* _Request_:
Reproduce the part of the items that opens with the line containing "Click the primary VGS binding slot" and closes with the line containing "click(327, 191)", substituting "carry out" for "perform" and leaving everything else unchanged.

* _Data in this exercise_:

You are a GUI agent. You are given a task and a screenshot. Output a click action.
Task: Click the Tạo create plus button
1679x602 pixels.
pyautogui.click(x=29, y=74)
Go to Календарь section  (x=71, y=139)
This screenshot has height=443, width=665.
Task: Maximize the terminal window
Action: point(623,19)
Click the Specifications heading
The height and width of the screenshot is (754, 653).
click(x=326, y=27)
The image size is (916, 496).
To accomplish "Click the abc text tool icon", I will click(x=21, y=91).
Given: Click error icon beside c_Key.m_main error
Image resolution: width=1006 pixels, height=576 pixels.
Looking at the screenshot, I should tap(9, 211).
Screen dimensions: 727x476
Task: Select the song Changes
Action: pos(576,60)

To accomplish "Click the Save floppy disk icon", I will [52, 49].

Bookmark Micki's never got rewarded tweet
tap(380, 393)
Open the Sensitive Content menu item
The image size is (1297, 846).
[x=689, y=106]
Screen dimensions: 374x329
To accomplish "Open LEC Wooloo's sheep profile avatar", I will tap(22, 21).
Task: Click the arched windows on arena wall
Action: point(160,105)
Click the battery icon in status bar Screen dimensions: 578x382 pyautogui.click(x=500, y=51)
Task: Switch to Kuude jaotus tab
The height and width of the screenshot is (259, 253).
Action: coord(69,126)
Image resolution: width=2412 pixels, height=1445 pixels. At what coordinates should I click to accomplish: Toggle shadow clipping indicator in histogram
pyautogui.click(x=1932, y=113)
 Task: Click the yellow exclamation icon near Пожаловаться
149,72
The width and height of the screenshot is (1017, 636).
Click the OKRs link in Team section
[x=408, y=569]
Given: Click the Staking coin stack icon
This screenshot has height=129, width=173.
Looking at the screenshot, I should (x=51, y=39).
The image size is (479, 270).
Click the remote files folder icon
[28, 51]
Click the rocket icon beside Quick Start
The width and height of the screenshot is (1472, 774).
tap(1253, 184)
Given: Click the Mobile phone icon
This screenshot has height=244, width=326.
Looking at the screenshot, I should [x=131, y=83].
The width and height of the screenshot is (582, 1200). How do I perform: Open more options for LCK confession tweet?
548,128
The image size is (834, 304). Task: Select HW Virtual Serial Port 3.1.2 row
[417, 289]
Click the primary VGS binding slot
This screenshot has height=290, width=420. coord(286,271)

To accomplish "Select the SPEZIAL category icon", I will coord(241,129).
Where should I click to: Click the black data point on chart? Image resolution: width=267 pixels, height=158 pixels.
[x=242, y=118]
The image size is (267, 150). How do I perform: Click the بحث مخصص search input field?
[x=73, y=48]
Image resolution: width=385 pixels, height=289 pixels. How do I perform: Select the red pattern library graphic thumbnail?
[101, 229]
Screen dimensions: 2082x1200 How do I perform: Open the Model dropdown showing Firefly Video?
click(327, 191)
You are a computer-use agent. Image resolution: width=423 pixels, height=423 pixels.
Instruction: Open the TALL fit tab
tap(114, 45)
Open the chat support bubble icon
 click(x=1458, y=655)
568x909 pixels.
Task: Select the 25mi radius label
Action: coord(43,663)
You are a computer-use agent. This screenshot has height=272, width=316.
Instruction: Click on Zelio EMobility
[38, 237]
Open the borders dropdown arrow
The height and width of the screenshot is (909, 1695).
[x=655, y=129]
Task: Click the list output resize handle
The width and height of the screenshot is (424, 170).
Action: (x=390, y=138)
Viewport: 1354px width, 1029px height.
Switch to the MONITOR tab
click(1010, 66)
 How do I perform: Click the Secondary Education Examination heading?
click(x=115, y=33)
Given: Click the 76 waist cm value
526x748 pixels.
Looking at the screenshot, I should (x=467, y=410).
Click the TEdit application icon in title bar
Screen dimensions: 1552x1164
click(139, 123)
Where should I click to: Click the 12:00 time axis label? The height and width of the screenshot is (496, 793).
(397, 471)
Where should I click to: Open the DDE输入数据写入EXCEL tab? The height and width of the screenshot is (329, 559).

* _Exercise response_:
Click the primary VGS binding slot
This screenshot has height=290, width=420. coord(286,271)

To accomplish "Select the SPEZIAL category icon", I will coord(241,129).
Where should I click to: Click the black data point on chart? Image resolution: width=267 pixels, height=158 pixels.
[x=242, y=118]
The image size is (267, 150). How do I carry out: Click the بحث مخصص search input field?
[x=73, y=48]
Image resolution: width=385 pixels, height=289 pixels. How do I carry out: Select the red pattern library graphic thumbnail?
[101, 229]
Screen dimensions: 2082x1200 How do I carry out: Open the Model dropdown showing Firefly Video?
click(327, 191)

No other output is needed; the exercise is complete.